Dataset excerpt
:::
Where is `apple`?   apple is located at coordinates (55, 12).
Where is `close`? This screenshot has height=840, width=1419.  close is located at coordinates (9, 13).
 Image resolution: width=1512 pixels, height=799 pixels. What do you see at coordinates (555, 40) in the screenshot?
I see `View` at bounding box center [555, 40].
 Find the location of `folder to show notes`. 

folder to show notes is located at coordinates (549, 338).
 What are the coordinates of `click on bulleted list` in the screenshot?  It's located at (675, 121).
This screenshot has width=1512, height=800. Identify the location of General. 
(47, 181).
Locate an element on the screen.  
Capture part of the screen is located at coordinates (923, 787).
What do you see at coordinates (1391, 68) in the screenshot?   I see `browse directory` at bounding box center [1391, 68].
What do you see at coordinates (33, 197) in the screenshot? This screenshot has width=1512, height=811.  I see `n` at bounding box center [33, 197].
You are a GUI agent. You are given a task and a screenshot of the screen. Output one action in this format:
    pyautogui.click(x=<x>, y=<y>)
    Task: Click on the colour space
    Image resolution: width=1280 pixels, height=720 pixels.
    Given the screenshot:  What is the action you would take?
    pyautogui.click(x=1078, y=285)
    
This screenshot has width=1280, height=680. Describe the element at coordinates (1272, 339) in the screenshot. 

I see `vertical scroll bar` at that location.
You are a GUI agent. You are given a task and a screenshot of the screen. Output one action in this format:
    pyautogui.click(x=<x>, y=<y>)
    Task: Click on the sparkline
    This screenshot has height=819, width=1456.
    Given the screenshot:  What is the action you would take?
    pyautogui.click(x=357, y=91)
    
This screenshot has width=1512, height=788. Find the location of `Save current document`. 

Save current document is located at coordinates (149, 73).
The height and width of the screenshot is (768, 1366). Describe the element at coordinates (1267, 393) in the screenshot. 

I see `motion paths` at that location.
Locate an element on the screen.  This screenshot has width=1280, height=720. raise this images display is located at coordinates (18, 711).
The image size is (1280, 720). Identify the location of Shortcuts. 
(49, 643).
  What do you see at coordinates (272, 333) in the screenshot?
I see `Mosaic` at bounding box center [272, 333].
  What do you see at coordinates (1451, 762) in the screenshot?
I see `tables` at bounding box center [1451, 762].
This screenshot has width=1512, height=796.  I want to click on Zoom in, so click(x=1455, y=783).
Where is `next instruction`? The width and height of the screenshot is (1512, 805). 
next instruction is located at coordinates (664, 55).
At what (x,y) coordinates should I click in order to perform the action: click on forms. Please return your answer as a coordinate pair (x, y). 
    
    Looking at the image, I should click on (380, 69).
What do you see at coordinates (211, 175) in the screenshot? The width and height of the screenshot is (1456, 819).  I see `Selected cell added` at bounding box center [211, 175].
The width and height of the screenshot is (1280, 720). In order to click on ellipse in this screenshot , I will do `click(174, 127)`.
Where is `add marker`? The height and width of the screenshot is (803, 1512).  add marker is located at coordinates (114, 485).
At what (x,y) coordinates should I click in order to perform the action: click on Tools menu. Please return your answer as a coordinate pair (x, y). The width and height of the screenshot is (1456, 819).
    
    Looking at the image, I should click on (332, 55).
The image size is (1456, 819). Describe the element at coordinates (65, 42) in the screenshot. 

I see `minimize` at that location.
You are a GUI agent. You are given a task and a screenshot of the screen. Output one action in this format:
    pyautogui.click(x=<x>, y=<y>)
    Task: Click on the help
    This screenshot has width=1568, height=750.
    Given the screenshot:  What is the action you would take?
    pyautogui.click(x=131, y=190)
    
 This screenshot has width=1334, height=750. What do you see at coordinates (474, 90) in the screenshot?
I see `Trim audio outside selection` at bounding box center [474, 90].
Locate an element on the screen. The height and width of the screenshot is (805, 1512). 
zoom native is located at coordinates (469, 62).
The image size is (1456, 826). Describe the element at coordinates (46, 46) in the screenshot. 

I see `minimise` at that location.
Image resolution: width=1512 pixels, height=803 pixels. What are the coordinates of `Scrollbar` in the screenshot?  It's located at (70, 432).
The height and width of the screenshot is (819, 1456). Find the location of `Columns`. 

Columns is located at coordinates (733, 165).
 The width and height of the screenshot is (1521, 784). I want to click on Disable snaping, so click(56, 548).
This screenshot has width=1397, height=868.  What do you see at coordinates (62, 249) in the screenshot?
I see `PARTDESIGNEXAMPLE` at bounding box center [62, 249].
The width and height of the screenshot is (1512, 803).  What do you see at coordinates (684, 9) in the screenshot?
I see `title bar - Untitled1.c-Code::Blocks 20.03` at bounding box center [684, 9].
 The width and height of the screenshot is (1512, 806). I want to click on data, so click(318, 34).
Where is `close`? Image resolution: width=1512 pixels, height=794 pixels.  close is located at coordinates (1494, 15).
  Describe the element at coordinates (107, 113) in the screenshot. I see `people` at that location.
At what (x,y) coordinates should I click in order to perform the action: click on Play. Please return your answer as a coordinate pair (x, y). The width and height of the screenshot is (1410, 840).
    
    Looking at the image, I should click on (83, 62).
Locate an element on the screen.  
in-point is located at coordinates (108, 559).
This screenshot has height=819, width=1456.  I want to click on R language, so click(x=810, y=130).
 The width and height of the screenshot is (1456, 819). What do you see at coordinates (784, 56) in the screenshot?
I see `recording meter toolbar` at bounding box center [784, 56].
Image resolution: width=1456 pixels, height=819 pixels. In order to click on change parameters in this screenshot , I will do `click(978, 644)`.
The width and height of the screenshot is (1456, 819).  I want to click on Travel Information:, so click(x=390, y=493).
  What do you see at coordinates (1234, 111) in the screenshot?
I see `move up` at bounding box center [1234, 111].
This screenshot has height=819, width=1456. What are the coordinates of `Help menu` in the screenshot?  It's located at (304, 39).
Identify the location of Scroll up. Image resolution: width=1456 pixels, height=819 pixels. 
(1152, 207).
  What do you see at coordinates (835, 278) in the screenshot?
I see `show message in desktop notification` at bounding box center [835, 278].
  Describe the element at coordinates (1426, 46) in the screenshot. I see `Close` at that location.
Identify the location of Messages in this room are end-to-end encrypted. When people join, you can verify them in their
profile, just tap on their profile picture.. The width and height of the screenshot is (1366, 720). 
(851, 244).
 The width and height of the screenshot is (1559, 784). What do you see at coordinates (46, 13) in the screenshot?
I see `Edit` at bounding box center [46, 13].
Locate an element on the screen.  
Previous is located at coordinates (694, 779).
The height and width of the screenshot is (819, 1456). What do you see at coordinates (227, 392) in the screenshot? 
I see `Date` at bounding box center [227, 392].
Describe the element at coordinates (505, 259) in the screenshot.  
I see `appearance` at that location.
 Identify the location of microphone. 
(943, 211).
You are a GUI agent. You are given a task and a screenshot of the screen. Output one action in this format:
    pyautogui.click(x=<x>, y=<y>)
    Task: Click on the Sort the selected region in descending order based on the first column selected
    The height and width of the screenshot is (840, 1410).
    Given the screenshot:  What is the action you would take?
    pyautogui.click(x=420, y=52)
:::
* _What is asked_
Please echo the records above, everything from the line containing "click on Tools" down to the line containing "Image resolution: width=1512 pixels, height=803", both included.

* _Written response_
At what (x,y) coordinates should I click in order to perform the action: click on Tools menu. Please return your answer as a coordinate pair (x, y). The width and height of the screenshot is (1456, 819).
    
    Looking at the image, I should click on (332, 55).
The image size is (1456, 819). Describe the element at coordinates (65, 42) in the screenshot. 

I see `minimize` at that location.
You are a GUI agent. You are given a task and a screenshot of the screen. Output one action in this format:
    pyautogui.click(x=<x>, y=<y>)
    Task: Click on the help
    This screenshot has width=1568, height=750.
    Given the screenshot:  What is the action you would take?
    pyautogui.click(x=131, y=190)
    
 This screenshot has width=1334, height=750. What do you see at coordinates (474, 90) in the screenshot?
I see `Trim audio outside selection` at bounding box center [474, 90].
Locate an element on the screen. The height and width of the screenshot is (805, 1512). 
zoom native is located at coordinates (469, 62).
The image size is (1456, 826). Describe the element at coordinates (46, 46) in the screenshot. 

I see `minimise` at that location.
Image resolution: width=1512 pixels, height=803 pixels. What are the coordinates of `Scrollbar` in the screenshot?  It's located at (70, 432).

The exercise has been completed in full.